Do lado dos franceses, 24 mil morreram, entre os quais Leclerc. Foi substituído por Donatien-Marie-Joseph de Vimeur, visconde de Rochambeau, que estava disposto a usar métodos mais radicais. Anunciou logo a Napoleão que iria declarar todos os negros escravos e matar pelo menos 30 mil. E começou a enforcar, afogar, queimar ou enterrar vivos os prisioneiros que ia fazendo. Uma noite deu um baile para o qual convidou todas as damas mulatas, e à meia-noite anunciou-lhes que acabara de matar os seus maridos. Era tal a brutalidade de Rochambeau, que conseguiu finalmente unir mulatos e negros.

Depois de uma batalha, enterrou vivos 500 prisioneiros. Dessalines, que comandava as forças dos escravos, respondeu de imediato enforcando 500 prisioneiros franceses. Rochambeau fez queixa a Napoleão, que teve a ideia de uma solução final. Segundo um livro publicado em 2005 pelo historiador Claude Ribbe, o monarca francês mandou extrair enxofre de vulcões da região, para produzir gás de dióxido de enxofre, extremamente venenoso. Depois, de acordo com a investigação de Ribbe, foram usados os porões dos navios para concentrar milhares de escravos rebeldes e matá-los pela inalação do produto. Mais de 100 mil escravos terão sido vítimas desta modalidade de extermínio em massa em câmara de gás, 140 anos antes de Hitler.

Em 1803, as forças francesas foram derrotadas por Dessalines, que no ano seguinte declarou a independência, mandou degolar todos os franceses no território, que baptizou como Haiti, e se autoproclamou Imperador: Jacques I. Dois anos depois, foi ele próprio assassinado, por dois antigos companheiros, num paradigma do que viria a ser a história do país.

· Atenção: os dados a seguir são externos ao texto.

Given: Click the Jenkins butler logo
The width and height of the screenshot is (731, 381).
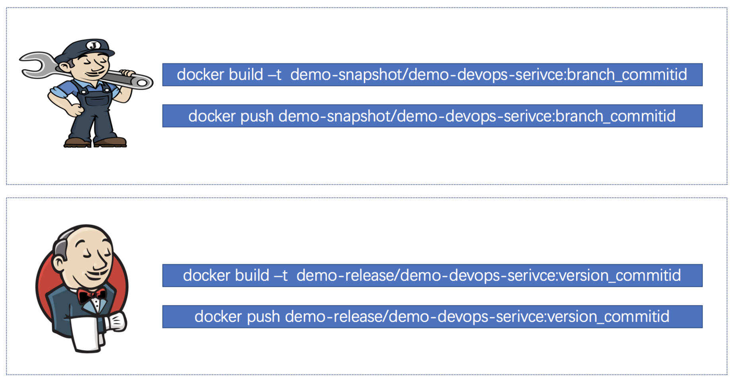Looking at the screenshot, I should pyautogui.click(x=82, y=288).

E, no entanto, hoje, entre os escombros de uma cidade devastada, por cima de lixeiras onde ardem dejectos e corpos humanos, no meio de pilhagens e combates à catanada por um pedaço de comida, em frente a um palácio presidencial partido em pedaços, um jovem artista como Richard Adelson ainda tem a coragem de olhar nos olhos um estrangeiro e dizer: "Eu conheço a minha natureza. A natureza que me rodeia. E sei que posso ser livre. É só isso que quero, mais nada. Ser livre." Quinhentos anos depois da chegada dos primeiros missionários europeus à ilha, terá a terra finalmente parado de tremer em Port-au-Prince?